Internet Explorer Using Feature Control Registry Settings with Security Zone SettingsWhat do Feature Control Registry Settings and Security Zone Settings do?

Feature Control registry settings are provided in Windows XP SP 2 so that a specific process can be configured to opt-in to a particular security feature. In the following example, Internet Explorer has been configured to use the Windows Restrictions security feature（WRSF）:

[HKEY_LOCAL_MACHINE\SOFTWARE\Microsoft
\Internet Explorer\Main\FeatureControl
\FEATURE_WINDOWS_RESTRICTIONS] iexplore.exe=1

Once a process has been configured to use a security feature, the security feature is running and security zone settings can be applied for more precision, if implemented for that feature. In the Security Settings tab of Internet Options, the user can adjust these settings for many of the new Windows XP SP2 feature controls. If you select Enable, it lowers the security settings and allows the behavior to run less securely, or in the same manner as it did in Windows XP Service Pack 1. For example, if Windows Restriction is set to Enable in the Intranet zone, Windows Restrictions will not be applied — script-initiated windows can be opened as freely as in Windows XP SP1. The Windows XP SP2 restrictions can be applied again by setting the security zone setting to Disable, which blocks the less-secure behavior while the feature control is enabled for that process.

For example, if the feature is turned on for Windows Restrictions, this feature:

•	Forces the status bar to be present in script-initiated Internet Explorer windows with the title bar [those that were created with window.open()].
•	Constrains the size and positioning of script-initiated Internet Explorer windows that have title and status bars to ensure that the title bar and the status bar in these windows is always visible to the user.
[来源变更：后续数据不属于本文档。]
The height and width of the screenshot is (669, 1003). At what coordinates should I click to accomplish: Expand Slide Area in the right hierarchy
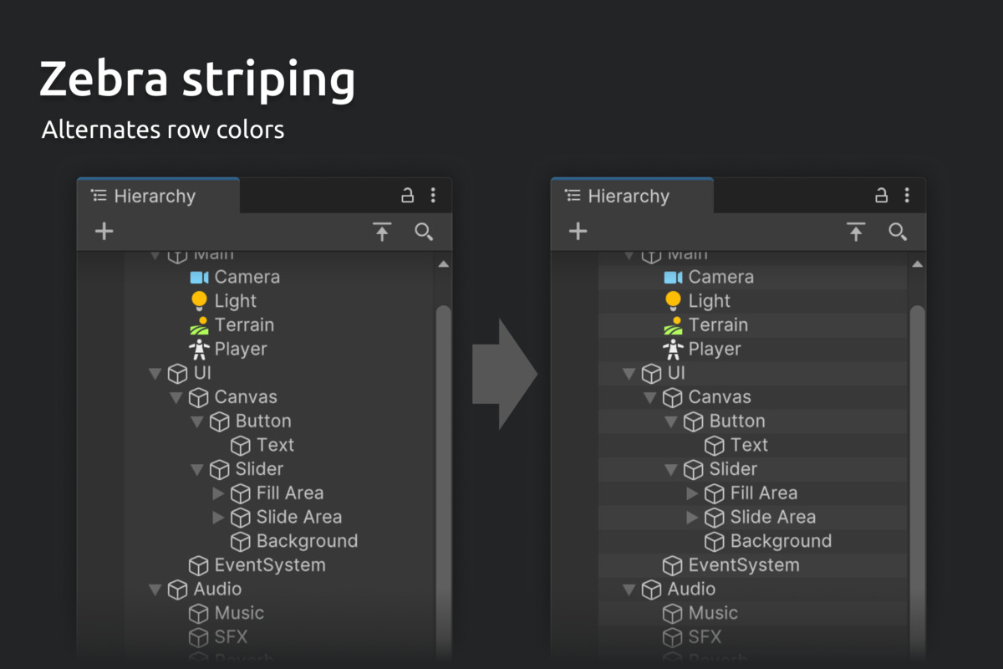coord(693,518)

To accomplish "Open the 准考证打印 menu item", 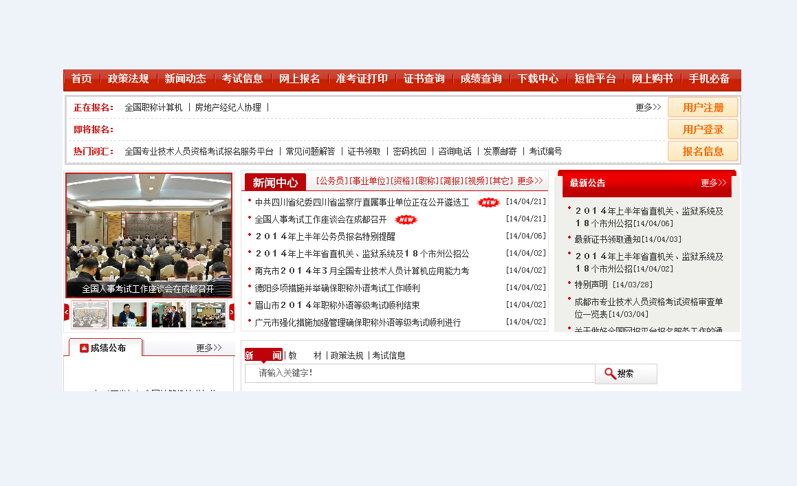I will point(362,80).
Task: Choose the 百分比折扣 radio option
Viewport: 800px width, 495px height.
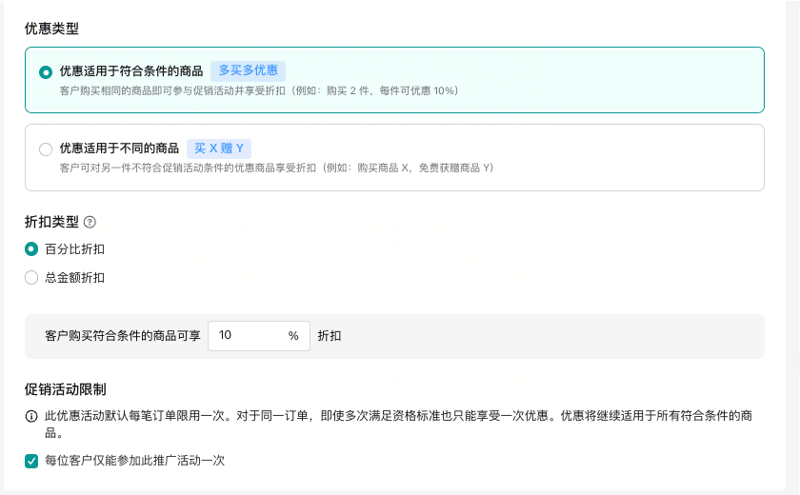Action: 31,249
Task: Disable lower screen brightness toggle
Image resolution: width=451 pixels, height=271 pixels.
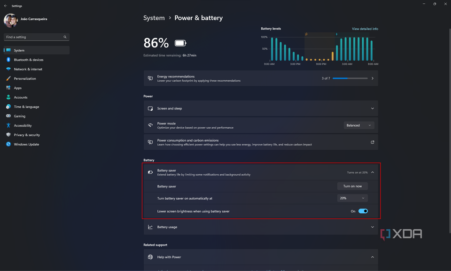Action: coord(363,211)
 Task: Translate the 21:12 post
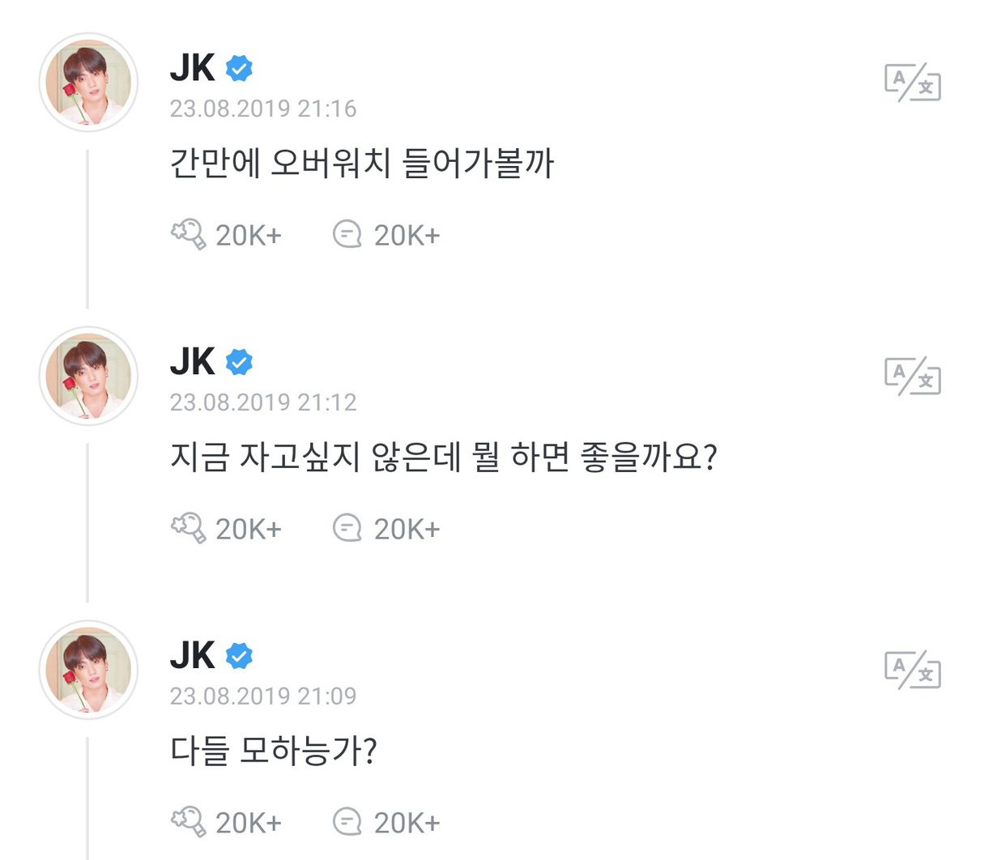913,377
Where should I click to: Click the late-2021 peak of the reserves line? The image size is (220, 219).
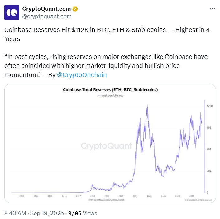pyautogui.click(x=147, y=105)
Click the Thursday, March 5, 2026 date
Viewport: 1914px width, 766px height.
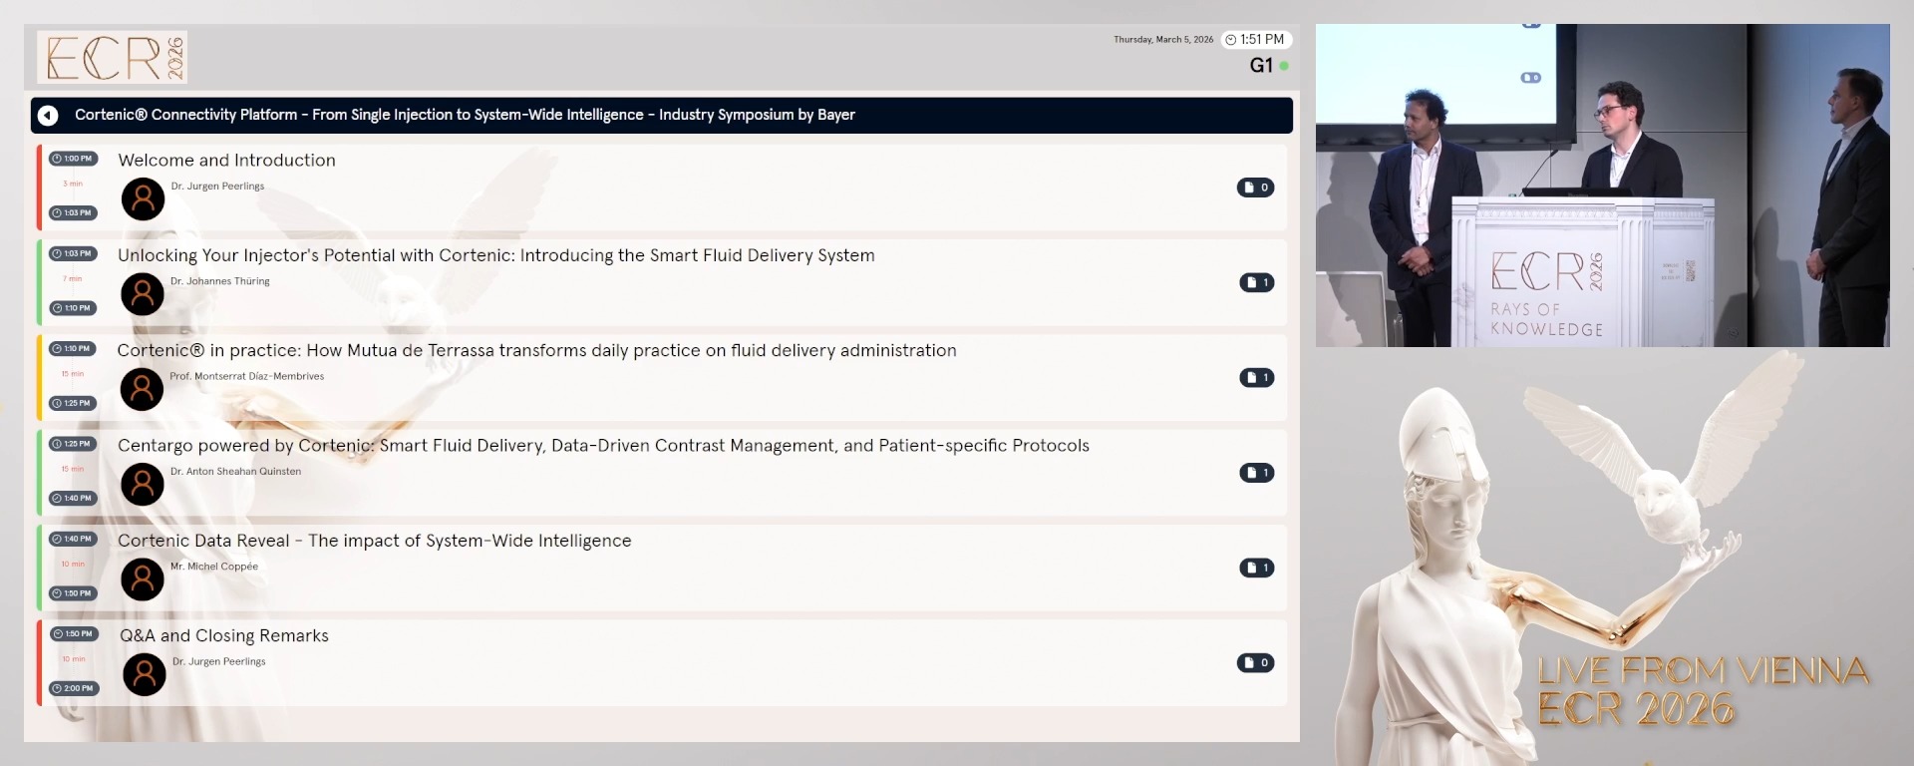point(1163,40)
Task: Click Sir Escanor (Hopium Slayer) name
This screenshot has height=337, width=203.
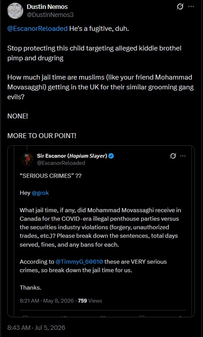Action: 72,156
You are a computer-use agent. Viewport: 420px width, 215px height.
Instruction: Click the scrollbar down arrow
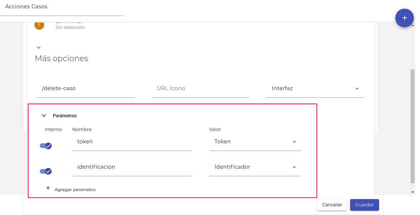(x=412, y=192)
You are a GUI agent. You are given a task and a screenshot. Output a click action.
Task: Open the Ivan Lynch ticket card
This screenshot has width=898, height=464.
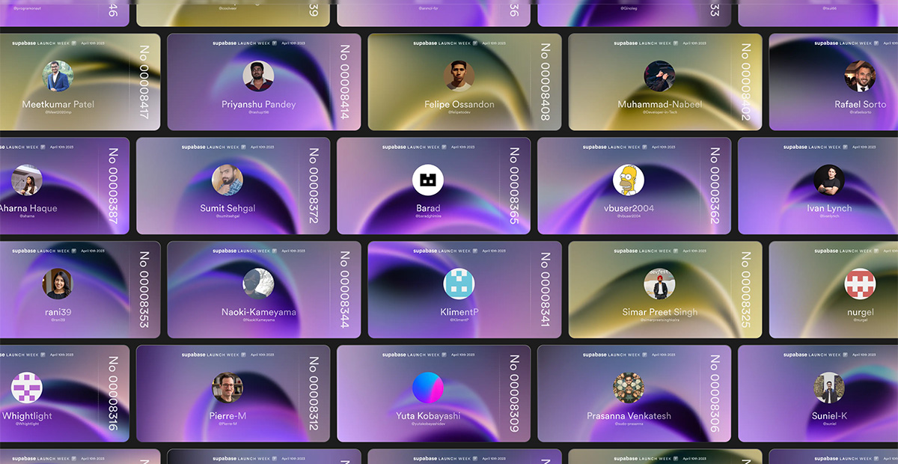[818, 186]
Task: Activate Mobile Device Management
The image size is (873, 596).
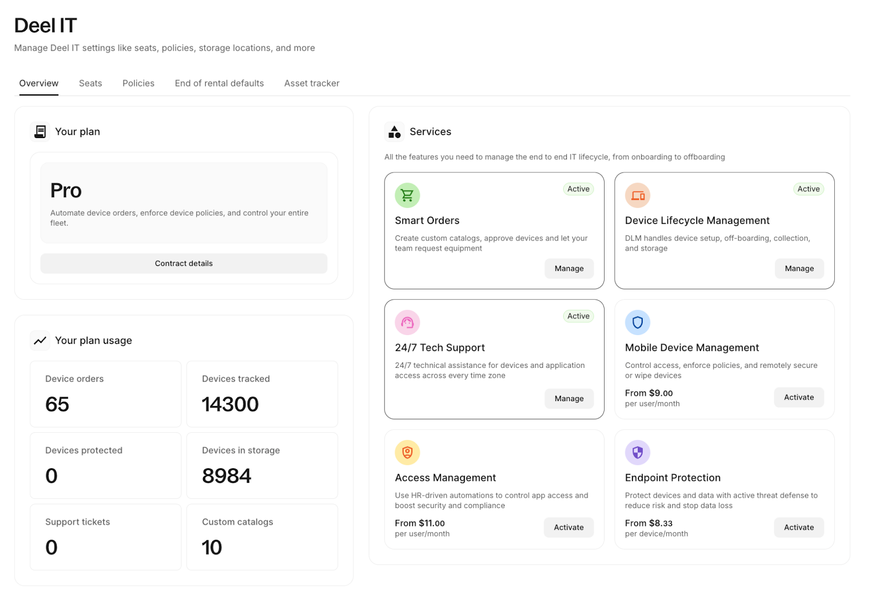Action: [798, 397]
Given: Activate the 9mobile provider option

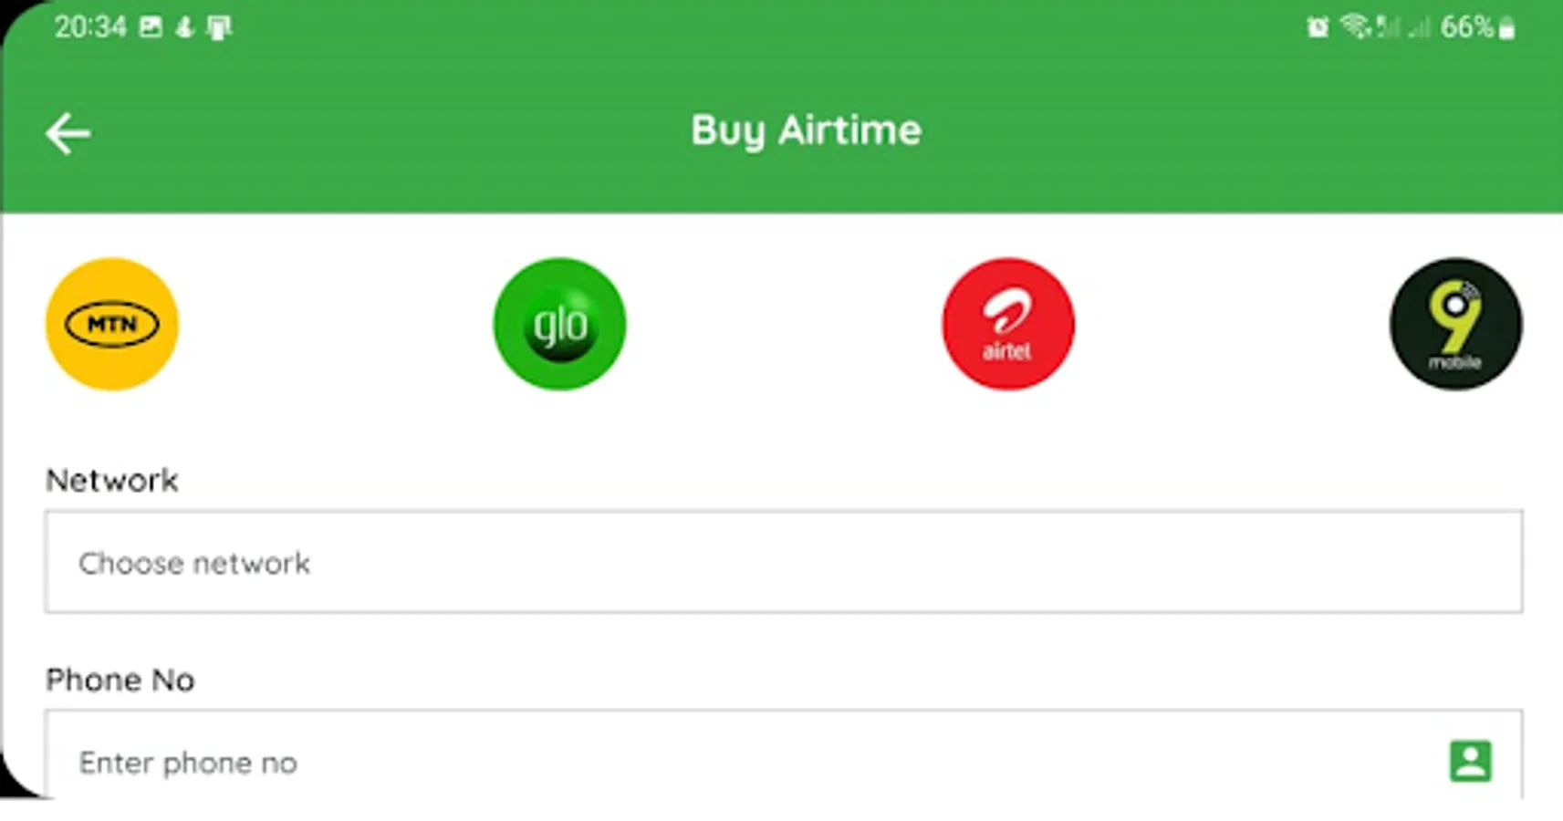Looking at the screenshot, I should pos(1455,325).
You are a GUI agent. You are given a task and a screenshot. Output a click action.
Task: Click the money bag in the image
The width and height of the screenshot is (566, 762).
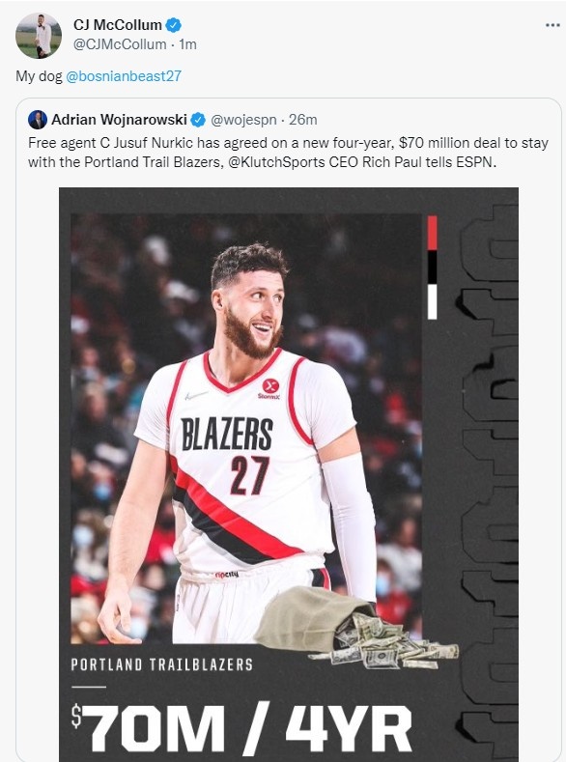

        我特意將關鍵的話語加粗變紅，原來這是Windows XP SP2的新安全特性Windows Restrictions security feature（WRSF），為了安全，SP2特意強制將彈出的標題列和狀態列都顯示，讓瀏覽者知道自己正在訪問哪個地址哪個網頁，防止惡意欺騙。此特性對Internet地區有效，而對本地的Intramet地區無效，就是說在XP SP2下使用代碼status=no控制視窗無狀態欄已經無效了。解決方案除了上述的修改用戶端註冊表索引值關閉WRSF特性，或者還有一種解決方案就是在用戶端上將系統的網站地址加入IE屬性“安全”選項中的“本地Intranet”地區。不過這樣好像就失去了B/S系統的最大優點，用戶端這麼多，不可能要求每個使用系統的人都這樣設定，所以只能繼續讓狀態列顯示。